• _WORK ORDER_: Word for word, write the lines below out again, with no pictures.

Saved entries
•••

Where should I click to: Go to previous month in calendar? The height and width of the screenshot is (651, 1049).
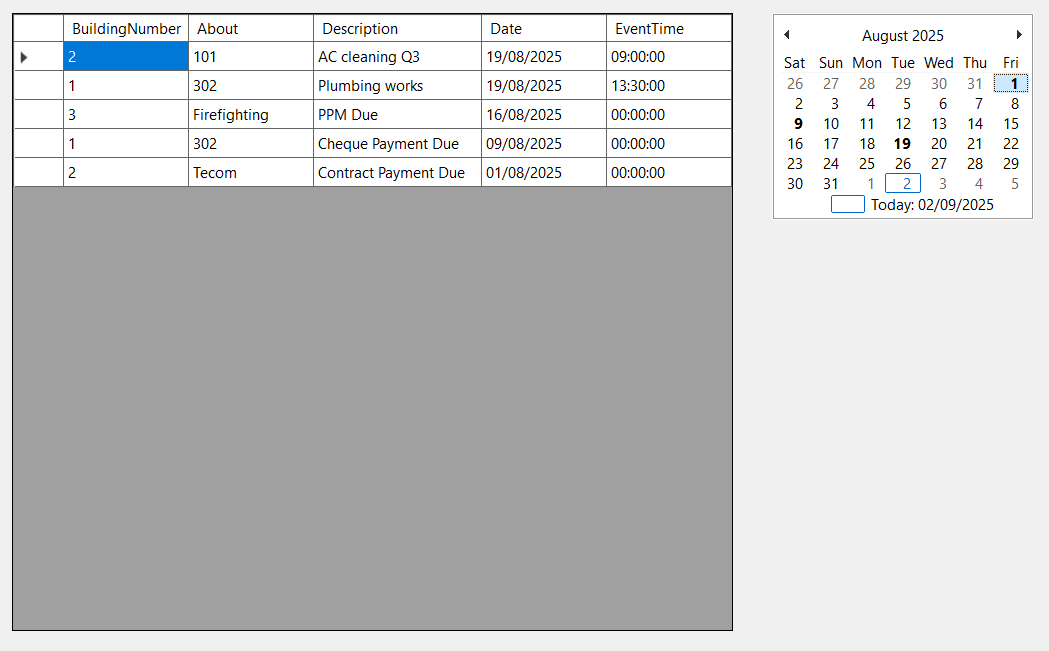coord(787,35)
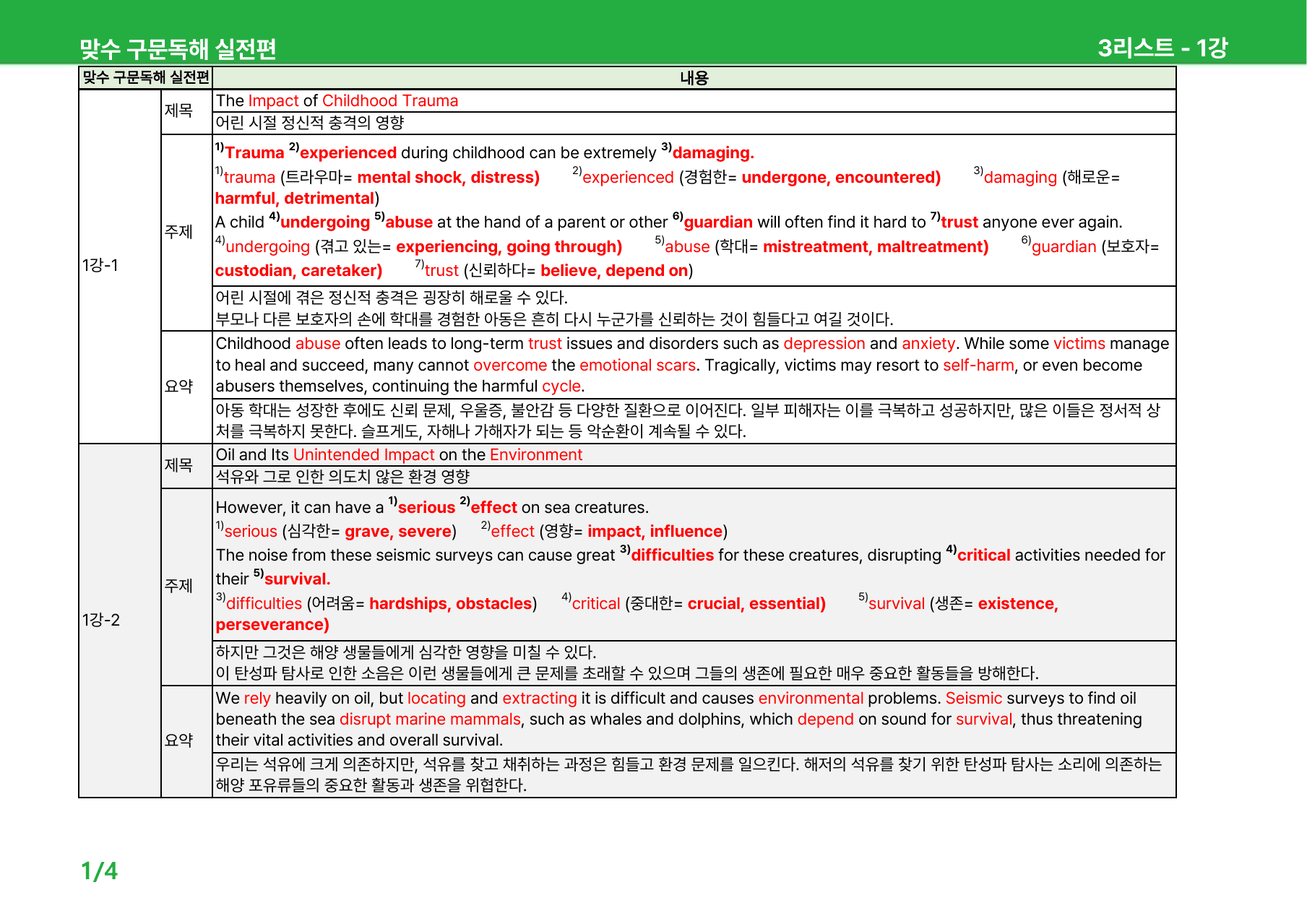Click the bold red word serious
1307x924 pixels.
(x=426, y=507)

•••

• _EXERCISE RESULT_:
Where should I click to: Go to previous month in calendar? The height and width of the screenshot is (651, 1049).
coord(787,35)
Click the bold red word serious
1307x924 pixels.
(x=426, y=507)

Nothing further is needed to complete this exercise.